BEGIN Records supplied
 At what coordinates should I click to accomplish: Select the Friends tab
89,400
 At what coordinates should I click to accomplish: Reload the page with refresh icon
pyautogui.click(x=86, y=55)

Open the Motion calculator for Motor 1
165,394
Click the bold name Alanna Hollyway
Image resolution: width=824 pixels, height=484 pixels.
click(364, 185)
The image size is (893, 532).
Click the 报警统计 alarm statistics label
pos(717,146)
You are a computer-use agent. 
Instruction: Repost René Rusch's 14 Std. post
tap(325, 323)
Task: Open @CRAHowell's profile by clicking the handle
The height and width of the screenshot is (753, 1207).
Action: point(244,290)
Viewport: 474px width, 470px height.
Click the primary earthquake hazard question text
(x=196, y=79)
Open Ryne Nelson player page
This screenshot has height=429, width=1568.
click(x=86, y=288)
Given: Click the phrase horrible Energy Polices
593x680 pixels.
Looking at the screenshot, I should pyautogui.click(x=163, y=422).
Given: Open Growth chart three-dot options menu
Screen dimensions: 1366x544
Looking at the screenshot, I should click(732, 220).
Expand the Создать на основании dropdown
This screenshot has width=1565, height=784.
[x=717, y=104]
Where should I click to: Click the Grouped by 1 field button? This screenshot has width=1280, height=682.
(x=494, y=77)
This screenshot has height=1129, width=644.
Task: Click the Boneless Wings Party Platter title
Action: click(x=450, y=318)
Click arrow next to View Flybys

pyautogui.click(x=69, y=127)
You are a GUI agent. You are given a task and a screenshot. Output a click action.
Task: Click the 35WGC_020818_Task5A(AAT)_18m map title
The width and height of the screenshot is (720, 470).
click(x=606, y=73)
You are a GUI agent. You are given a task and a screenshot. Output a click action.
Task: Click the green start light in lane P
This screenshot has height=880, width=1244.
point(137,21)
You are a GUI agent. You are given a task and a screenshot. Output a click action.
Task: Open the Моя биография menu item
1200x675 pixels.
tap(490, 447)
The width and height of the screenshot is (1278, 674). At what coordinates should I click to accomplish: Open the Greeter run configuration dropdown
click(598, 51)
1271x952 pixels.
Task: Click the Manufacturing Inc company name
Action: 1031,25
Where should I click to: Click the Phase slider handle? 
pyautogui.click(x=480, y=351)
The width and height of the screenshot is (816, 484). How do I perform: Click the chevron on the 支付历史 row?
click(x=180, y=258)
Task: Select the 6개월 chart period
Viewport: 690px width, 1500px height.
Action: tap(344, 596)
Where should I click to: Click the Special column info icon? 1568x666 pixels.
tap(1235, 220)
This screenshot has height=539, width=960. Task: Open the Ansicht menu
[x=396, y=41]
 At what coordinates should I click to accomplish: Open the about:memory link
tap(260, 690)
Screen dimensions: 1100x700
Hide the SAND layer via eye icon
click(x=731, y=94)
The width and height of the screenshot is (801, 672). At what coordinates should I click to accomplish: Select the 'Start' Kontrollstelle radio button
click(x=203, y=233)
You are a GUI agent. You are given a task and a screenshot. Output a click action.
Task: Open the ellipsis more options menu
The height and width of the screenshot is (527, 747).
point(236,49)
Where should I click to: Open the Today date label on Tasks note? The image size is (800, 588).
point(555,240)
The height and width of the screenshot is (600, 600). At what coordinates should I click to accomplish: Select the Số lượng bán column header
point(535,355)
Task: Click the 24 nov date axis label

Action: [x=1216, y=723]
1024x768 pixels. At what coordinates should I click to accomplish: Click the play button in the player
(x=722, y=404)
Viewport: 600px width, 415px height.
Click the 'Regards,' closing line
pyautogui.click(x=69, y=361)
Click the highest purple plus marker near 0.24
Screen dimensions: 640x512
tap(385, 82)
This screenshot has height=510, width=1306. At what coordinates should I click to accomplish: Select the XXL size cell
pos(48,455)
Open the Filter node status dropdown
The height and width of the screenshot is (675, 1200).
END Records supplied
• Task to carry out: Output the full set of entries exactly as they were given.

• Reply:
 At what coordinates should I click to accomplish: Select the Friends tab
89,400
 At what coordinates should I click to accomplish: Reload the page with refresh icon
pyautogui.click(x=86, y=55)

Open the Motion calculator for Motor 1
165,394
Click the bold name Alanna Hollyway
Image resolution: width=824 pixels, height=484 pixels.
click(364, 185)
The image size is (893, 532).
Click the 报警统计 alarm statistics label
pos(717,146)
You are a computer-use agent. 
Instruction: Repost René Rusch's 14 Std. post
tap(325, 323)
Task: Open @CRAHowell's profile by clicking the handle
The height and width of the screenshot is (753, 1207).
Action: point(244,290)
Viewport: 474px width, 470px height.
Click the primary earthquake hazard question text
(x=196, y=79)
Open Ryne Nelson player page
This screenshot has height=429, width=1568.
click(x=86, y=288)
Given: Click the phrase horrible Energy Polices
593x680 pixels.
Looking at the screenshot, I should pyautogui.click(x=163, y=422).
Given: Open Growth chart three-dot options menu
Screen dimensions: 1366x544
Looking at the screenshot, I should click(732, 220).
Expand the Создать на основании dropdown
This screenshot has width=1565, height=784.
[x=717, y=104]
Where should I click to: Click the Grouped by 1 field button? This screenshot has width=1280, height=682.
(x=494, y=77)
This screenshot has height=1129, width=644.
Task: Click the Boneless Wings Party Platter title
Action: click(x=450, y=318)
Click arrow next to View Flybys

pyautogui.click(x=69, y=127)
You are a GUI agent. You are given a task and a screenshot. Output a click action.
Task: Click the 35WGC_020818_Task5A(AAT)_18m map title
The width and height of the screenshot is (720, 470).
click(x=606, y=73)
You are a GUI agent. You are given a task and a screenshot. Output a click action.
Task: Click the green start light in lane P
This screenshot has height=880, width=1244.
point(137,21)
You are a GUI agent. You are given a task and a screenshot. Output a click action.
Task: Open the Моя биография menu item
1200x675 pixels.
tap(490, 447)
The width and height of the screenshot is (1278, 674). At what coordinates should I click to accomplish: Open the Greeter run configuration dropdown
click(598, 51)
1271x952 pixels.
Task: Click the Manufacturing Inc company name
Action: 1031,25
Where should I click to: Click the Phase slider handle? 
pyautogui.click(x=480, y=351)
The width and height of the screenshot is (816, 484). How do I perform: Click the chevron on the 支付历史 row?
click(x=180, y=258)
Task: Select the 6개월 chart period
Viewport: 690px width, 1500px height.
Action: tap(344, 596)
Where should I click to: Click the Special column info icon? 1568x666 pixels.
tap(1235, 220)
This screenshot has height=539, width=960. Task: Open the Ansicht menu
[x=396, y=41]
 At what coordinates should I click to accomplish: Open the about:memory link
tap(260, 690)
Screen dimensions: 1100x700
Hide the SAND layer via eye icon
click(x=731, y=94)
The width and height of the screenshot is (801, 672). At what coordinates should I click to accomplish: Select the 'Start' Kontrollstelle radio button
click(x=203, y=233)
You are a GUI agent. You are given a task and a screenshot. Output a click action.
Task: Open the ellipsis more options menu
The height and width of the screenshot is (527, 747).
point(236,49)
Where should I click to: Open the Today date label on Tasks note? The image size is (800, 588).
point(555,240)
The height and width of the screenshot is (600, 600). At what coordinates should I click to accomplish: Select the Số lượng bán column header
point(535,355)
Task: Click the 24 nov date axis label

Action: [x=1216, y=723]
1024x768 pixels. At what coordinates should I click to accomplish: Click the play button in the player
(x=722, y=404)
Viewport: 600px width, 415px height.
Click the 'Regards,' closing line
pyautogui.click(x=69, y=361)
Click the highest purple plus marker near 0.24
Screen dimensions: 640x512
tap(385, 82)
This screenshot has height=510, width=1306. At what coordinates should I click to accomplish: Select the XXL size cell
pos(48,455)
Open the Filter node status dropdown
The height and width of the screenshot is (675, 1200).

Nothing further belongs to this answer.